Required tasks
- a) List every person named in the article on Ukip's decline below.
- b) From the article on Ukip's decline below, print the part that opens with the words containing "How many members" and closes with "and the Conservatives?".

Text segment
Ukip led the way to Brexit, but now the party is on less than 10 per cent in the polls. 

Ukip could be finished. Ukip has only ever had two MPs, but it held an outside influence on politics: without it, we’d probably never have had the EU referendum. But Brexit has turned Ukip into a single-issue party without an issue. Ukip’s sole remaining MP, Douglas Carswell, left the party in March 2017, and told Sky News’ Adam Boulton that there was “no point” to the party anymore. 

Not everyone in Ukip has given up, though: Nigel Farage told Peston on Sunday that Ukip “will survive”, and current leader Paul Nuttall will be contesting a seat this year. But Ukip is standing in fewer constituencies than last time thanks to a shortage of both money and people. Who benefits if Ukip is finished? It’s likely to be the Tories. 

Is Ukip finished? 

What are Ukip's poll ratings?

Ukip’s poll ratings peaked in June 2016 at 16 per cent. Since the leave campaign’s success, that has steadily declined so that Ukip is going into the 2017 general election on 4 per cent, according to the latest polls. If the polls can be trusted, that’s a serious collapse.

Can Ukip get anymore MPs?

In the 2015 general election Ukip contested nearly every seat and got 13 per cent of the vote, making it the third biggest party (although is only returned one MP). Now Ukip is reportedly struggling to find candidates and could stand in as few as 100 seats. Ukip leader Paul Nuttall will stand in Boston and Skegness, but both ex-leader Nigel Farage and donor Arron Banks have ruled themselves out of running this time.

How many members does Ukip have?

Ukip’s membership declined from 45,994 at the 2015 general election to 39,000 in 2016. That’s a worrying sign for any political party, which relies on grassroots memberships to put in the campaigning legwork.

What does Ukip's decline mean for Labour and the Conservatives? 

The rise of Ukip took votes from both the Conservatives and Labour, with a nationalist message that appealed to disaffected voters from both right and left. But the decline of Ukip only seems to be helping the Conservatives. Stephen Bush has written about how in Wales voting Ukip seems to have been a gateway drug for traditional Labour voters who are now backing the mainstream right; so the voters Ukip took from the Conservatives are reverting to the Conservatives, and the ones they took from Labour are transferring to the Conservatives too.

Ukip might be finished as an electoral force, but its influence on the rest of British politics will be felt for many years yet.

Dataset entries
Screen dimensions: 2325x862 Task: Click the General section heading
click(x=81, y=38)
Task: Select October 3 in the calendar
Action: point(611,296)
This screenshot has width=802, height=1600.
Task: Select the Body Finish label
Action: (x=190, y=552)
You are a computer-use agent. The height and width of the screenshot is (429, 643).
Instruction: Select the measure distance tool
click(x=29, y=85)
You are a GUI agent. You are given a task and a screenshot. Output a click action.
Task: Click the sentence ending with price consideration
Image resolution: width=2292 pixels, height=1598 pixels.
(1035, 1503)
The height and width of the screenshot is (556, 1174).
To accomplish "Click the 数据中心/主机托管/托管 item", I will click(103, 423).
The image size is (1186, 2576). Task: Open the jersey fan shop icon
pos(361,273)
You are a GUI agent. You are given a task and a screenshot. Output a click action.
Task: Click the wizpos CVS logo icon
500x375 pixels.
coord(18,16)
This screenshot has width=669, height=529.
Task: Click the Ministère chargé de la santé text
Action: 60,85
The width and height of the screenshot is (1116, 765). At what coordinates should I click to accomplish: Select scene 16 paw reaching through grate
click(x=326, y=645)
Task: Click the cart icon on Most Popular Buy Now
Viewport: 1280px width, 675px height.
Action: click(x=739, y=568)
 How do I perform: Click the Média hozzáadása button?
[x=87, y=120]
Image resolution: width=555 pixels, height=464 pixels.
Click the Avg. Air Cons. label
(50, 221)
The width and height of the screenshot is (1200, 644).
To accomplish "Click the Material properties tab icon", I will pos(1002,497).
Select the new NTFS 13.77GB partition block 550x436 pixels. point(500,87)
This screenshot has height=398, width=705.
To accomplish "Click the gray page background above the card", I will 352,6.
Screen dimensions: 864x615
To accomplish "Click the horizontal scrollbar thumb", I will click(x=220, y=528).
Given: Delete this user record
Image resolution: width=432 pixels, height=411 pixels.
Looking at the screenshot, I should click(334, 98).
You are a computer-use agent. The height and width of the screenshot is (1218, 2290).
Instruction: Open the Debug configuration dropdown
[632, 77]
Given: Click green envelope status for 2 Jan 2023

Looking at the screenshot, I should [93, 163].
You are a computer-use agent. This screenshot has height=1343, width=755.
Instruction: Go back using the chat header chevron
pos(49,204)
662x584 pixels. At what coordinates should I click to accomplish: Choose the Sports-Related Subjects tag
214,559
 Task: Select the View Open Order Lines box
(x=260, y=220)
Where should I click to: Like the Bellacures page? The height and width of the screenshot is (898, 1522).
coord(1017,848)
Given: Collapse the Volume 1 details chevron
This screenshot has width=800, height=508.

Expected results
- a) Douglas Carswell, Adam Boulton, Nigel Farage, Paul Nuttall, Arron Banks, Stephen Bush

- b)
How many members does Ukip have?

Ukip’s membership declined from 45,994 at the 2015 general election to 39,000 in 2016. That’s a worrying sign for any political party, which relies on grassroots memberships to put in the campaigning legwork.

What does Ukip's decline mean for Labour and the Conservatives?